Among the “100 Greatest World Thinkers” the American magazine Foreign Policy listed on 1 December, who is the primus inter pares? For once, it is not Barack Obama – he is only second. The greatest current intellectual is named Ben Bernanke and he serves as president of the Federal Reserve (the Fed, the equivalent of a central bank in the United States). Few foreigners appear on the list: eleven of the top twenty are American, and this ratio continues up to the one hundredth. The French’s great thinker is named BHL (31st), and their second greatest is Dominique Strauss-Kahn (33rd). Also appearing are Esther Duflo (41st), development economist and researcher at MIT, and Jacques Attali (86th).
Since this kind of typology reveals the tastes and competencies of the juries as much as the preexisting notoriety of the happy chosen ones, one question remains: why Mr. Bernanke? Certainly, since childhood, he has been a prodigy, an exceptionally gifted individual who received the highest grade on the exam upon leaving high school. His linear path was headed to the summits: studies at Harvard, then MIT, a noteworthy doctorate, and an unchallenged specialist on the crisis of 1929.
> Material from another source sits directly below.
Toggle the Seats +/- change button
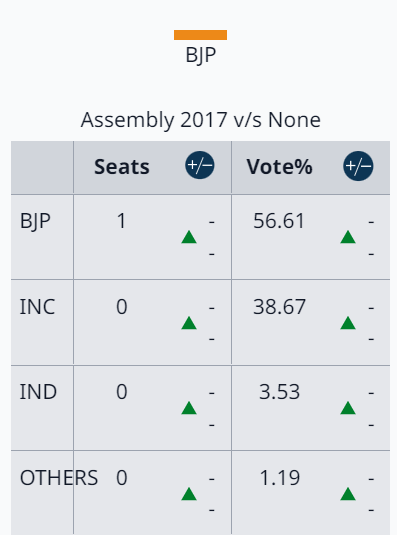 click(200, 165)
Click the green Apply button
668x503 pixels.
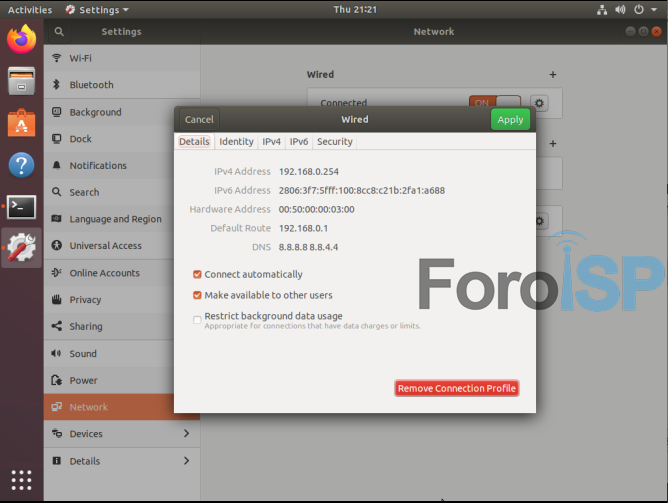tap(510, 119)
This “zen master,” the magazine explains, has “transformed a superb academic career into a handbook for action, reinvented the role of the central bank, and avoided the collapse of the American economy. To have accomplished this in the space of a few months is certainly one of the greatest intellectual exploits of recent years.” At nearly 56 years old, here is the former Princeton professor, who cares about his modest image and for a beard that is always impeccably trimmed, the devoted savior of American and world finance.
Two days later, the same man that was appointed by George Bush was selected by Barack Obama for a second term and presented himself for the required confirmation examination before the Senate banking committee. In front of the committee, there was a complete change of tone. Republican Richard Shelby, vice president of the committee, judged that, under the aegis of Mr. Bernanke, “the Fed, as regulator, has done a calamitous job.” Calling him “incompetent,” Republican Jim Bunning, showing all the esteem in which he holds the intelligentsia in general and the academy in particular, shot at him: “Go back to Princeton” – you would have thought you heard “go back to your country.”
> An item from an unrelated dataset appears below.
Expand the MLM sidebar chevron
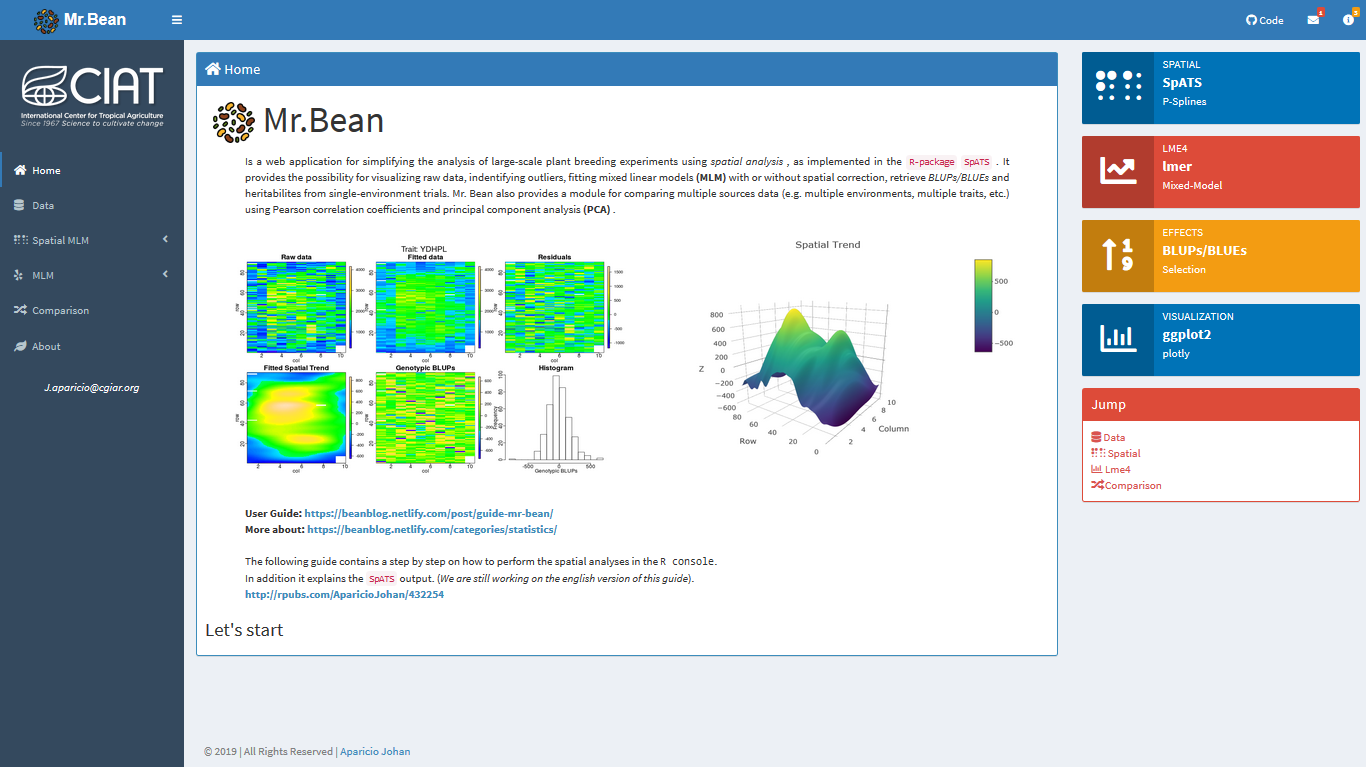1366x767 pixels. click(x=165, y=275)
The left was not to be outdone. Starting the following day, on his blog, Nobel laureate Paul Krugman was in despair: Mr. Bernanke acted “badly, very badly” by refusing to support a new stimulus plan for jobs. When Democrat Christopher Dodd, who was presiding over the Senate debates, made his praise (to justify the reappointment), he could not help but declare that, given that the Fed failed in its role as regulator, the time had come to take back the bank’s supervisory tasks and other prerogatives.
No doubt, Ben Bernanke does not merit such indignity nor the position of grand helmsman of global “thinking.” One can hardly consider that a man who publicly recognizes his faults would demonstrate a rare audacity in front of the Senate. Although he did boldly admit before the committee that he had “not anticipated a crisis of this amplitude” and that his institution “was far from doing a perfect job.” To calm the fury of senators incensed by the bailout of major financial institutions, he admitted that allowing the banks to over-capitalize “is an error that we will not commit again.”
It was a difficult moment, but the man has a flexible backbone and political skills that are not common. When the crisis became flagrant, in September 2008, he intelligently stepped aside to allow the Republican Secretary of the Treasury, Henry Paulson, to endure the essential blows. After the election of Mr. Obama, he opportunely remembered that his first intellectual master, Milton Friedman (from whom he has distanced himself), had himself advocated for printing money in certain circumstances (in theface of a deflationary risk) to support investment and consumption. He thus actively participated in concocting the plan for major public spending as desired by the Obama administration, which the opposition unanimously denounced as a “folly” – the word “crime” was uttered.
The truth is that Ben Bernanke no more foresaw the crisis than the vast majority of his peers, with rare exceptions, or the elected officials who today condemn him. Another Republican, Jim DeMint, cruelly cited in the committee a series of excerpts from his speeches: before and even after the explosion of the real estate bubble, the boss of the Fed demonstrated to analysts confidence that was widespread at the time. Who would not be surprised? Was he not convinced – like them, like his predecessor Alan Greenspan, like the vast majority of American “thinkers” – of the rational virtue of markets?
It was Ben Bernanke who explained, in a famous speech given on 14 April, 2005, that the chronic American deficit was not due to the general malfunctioning of an economy founded on a constantly increasing structural debt, but on what he called “the combination of various forces over the last decade, which have created a significant growth in the global supply of savings – an excessive general savings.” That is to say, if America is indebted, it is the fault of others, who are too cautious.
At the time, he was still the head of the White House economic council under George Bush. To err is human. Barring an extraordinary surprise, at the end of his term on January 10, 2010, Mr. Bernanke will be reconfirmed.